En aquel tiempo, cuando Jesús bajó de la montaña, lo iba siguiendo una
gran multitud. De pronto se le acercó un leproso, se postró ante él y le dijo:
"Señor, si quieres, puedes curarme". Jesús extendió la mano y lo
tocó, diciéndole: "Sí quiero, queda curado". Inmediatamente quedó
limpio de la lepra. Jesús le dijo: "No le vayas a contar esto a nadie.
Pero ve ahora a presentarte al sacerdote y lleva la ofrenda prescrita por
Moisés para probar tu curación".
Reflexión
El Evangelio nos muestra que Jesús no sólo escucha el clamor del
leproso, sino que se acerca a él y lo toca. En una época en la que los leprosos
eran rechazados y considerados impuros, ese gesto revela un amor que rompe las
barreras del miedo, del prejuicio y de la exclusión.

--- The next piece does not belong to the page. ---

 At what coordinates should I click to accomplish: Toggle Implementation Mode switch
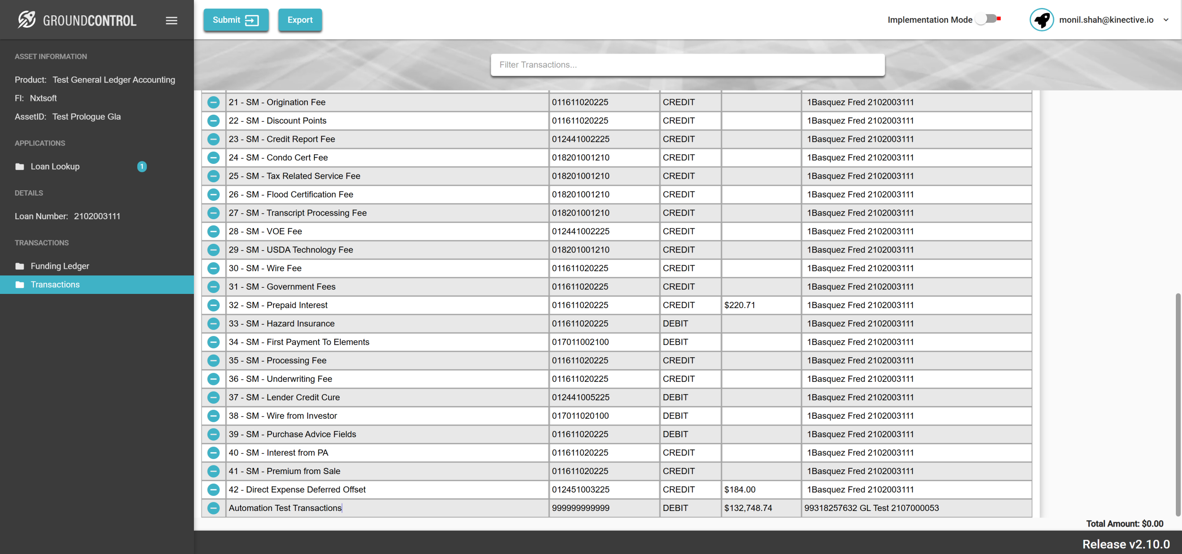[987, 19]
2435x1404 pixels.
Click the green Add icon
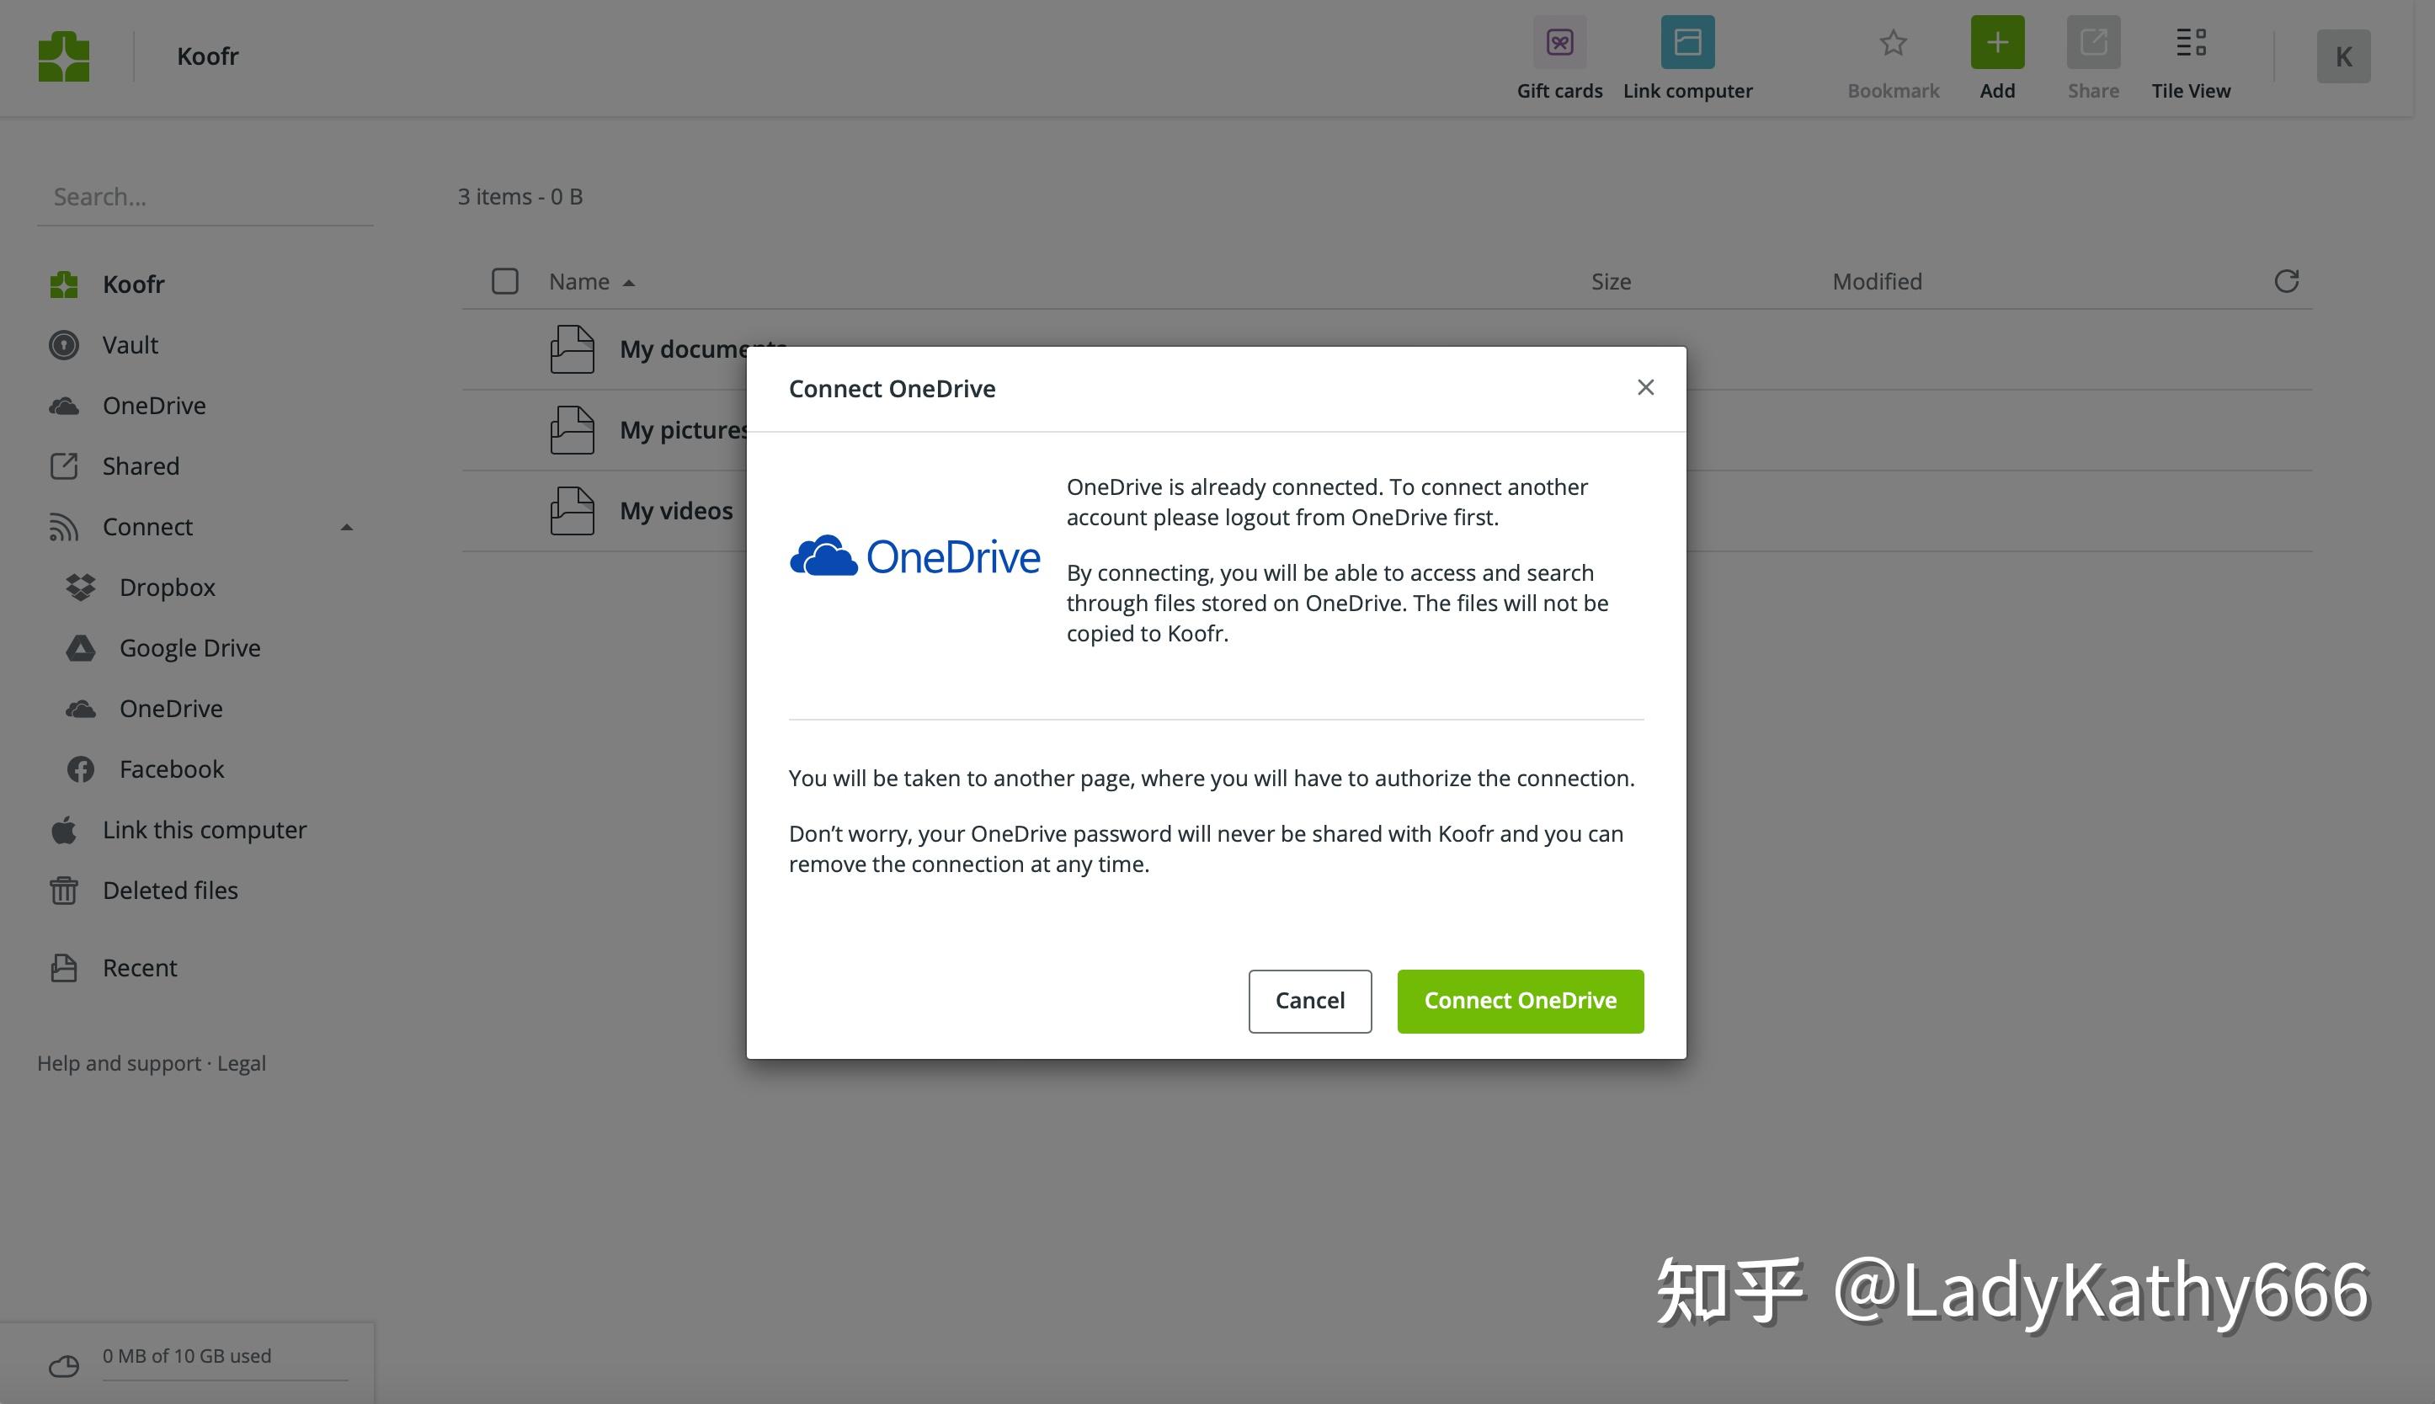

El leproso se acerca con una fe humilde: "Señor, si quieres,
puedes curarme". No exige, sino que confía plenamente en la voluntad de
Jesús. Y la respuesta del Señor es clara y llena de esperanza: "Sí quiero,
queda curado".
También hoy, Jesús sigue acercándose a nuestras heridas físicas,
emocionales y espirituales. Nos invita a confiar en su misericordia y, al mismo
tiempo, a imitar su ejemplo, tendiendo la mano a quienes viven solos, enfermos,
rechazados o necesitados de consuelo. El verdadero discípulo no pasa de largo
ante el sufrimiento, sino que lo enfrenta con compasión y amor.